*EXERCISE AIM:*
Given the material below, output exactly the lines from the line with "For every named" to the line with "Learn JSL (863, 32)", both ends included, and no other lines.

*DATASET EXCERPTS:*
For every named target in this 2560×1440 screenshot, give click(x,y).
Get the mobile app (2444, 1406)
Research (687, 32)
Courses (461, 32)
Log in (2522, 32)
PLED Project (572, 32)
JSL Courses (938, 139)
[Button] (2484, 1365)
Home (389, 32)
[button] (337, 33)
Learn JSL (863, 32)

--

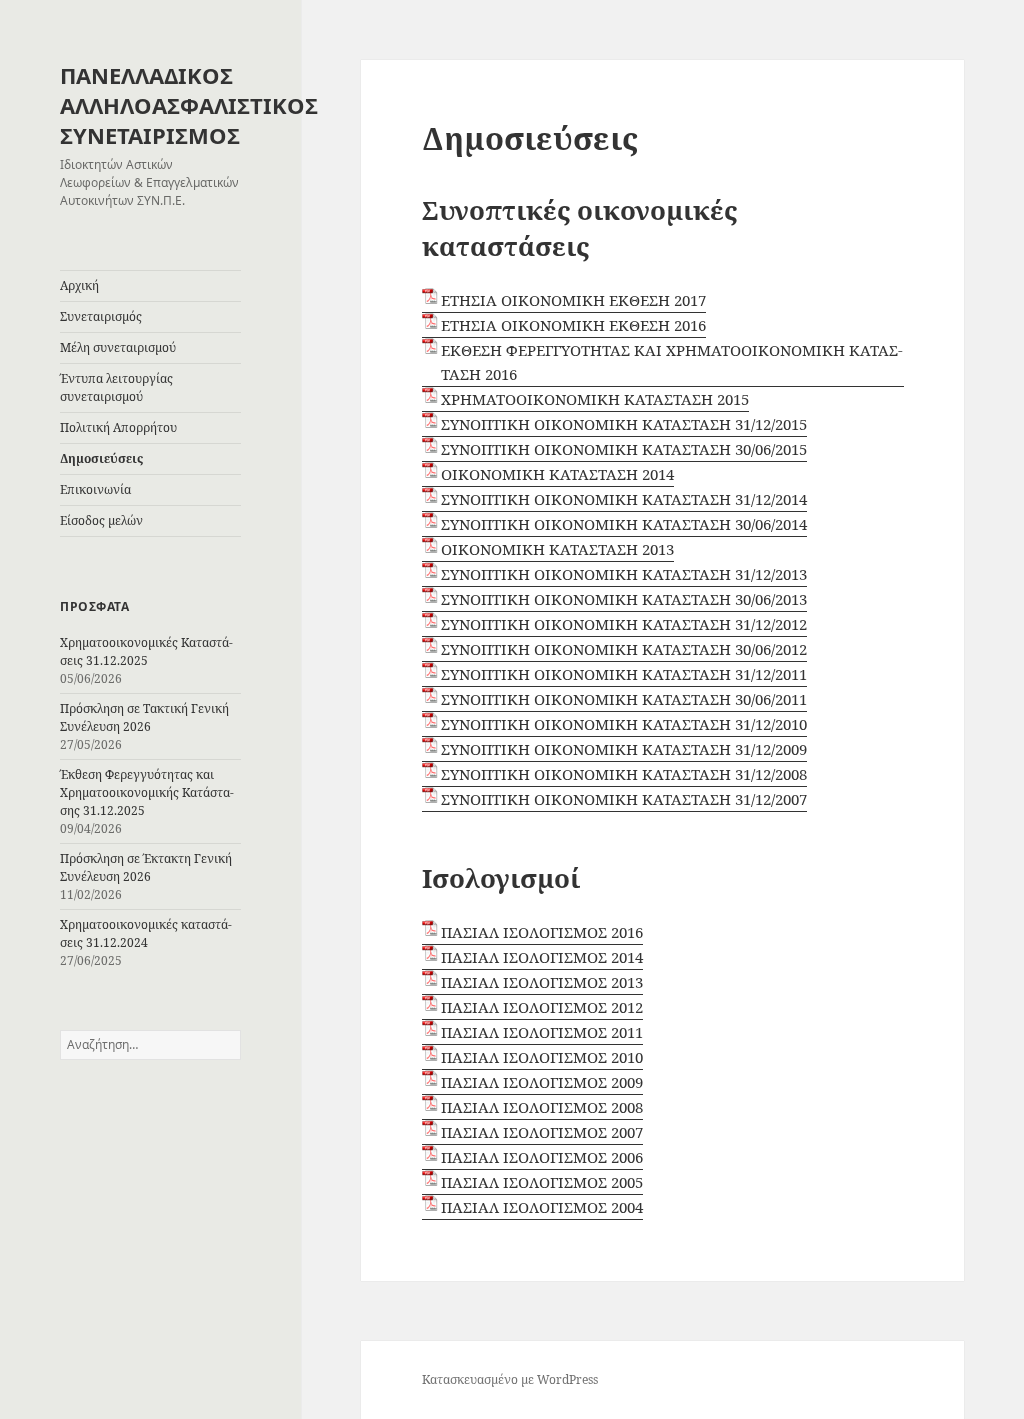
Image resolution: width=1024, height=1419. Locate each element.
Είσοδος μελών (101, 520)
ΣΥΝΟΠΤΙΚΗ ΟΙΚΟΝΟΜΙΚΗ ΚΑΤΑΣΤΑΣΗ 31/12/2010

*RESULT:*
For every named target in this 2560×1440 screenshot, give click(x,y).
Get the mobile app (2444, 1406)
Research (687, 32)
Courses (461, 32)
Log in (2522, 32)
PLED Project (572, 32)
JSL Courses (938, 139)
[Button] (2484, 1365)
Home (389, 32)
[button] (337, 33)
Learn JSL (863, 32)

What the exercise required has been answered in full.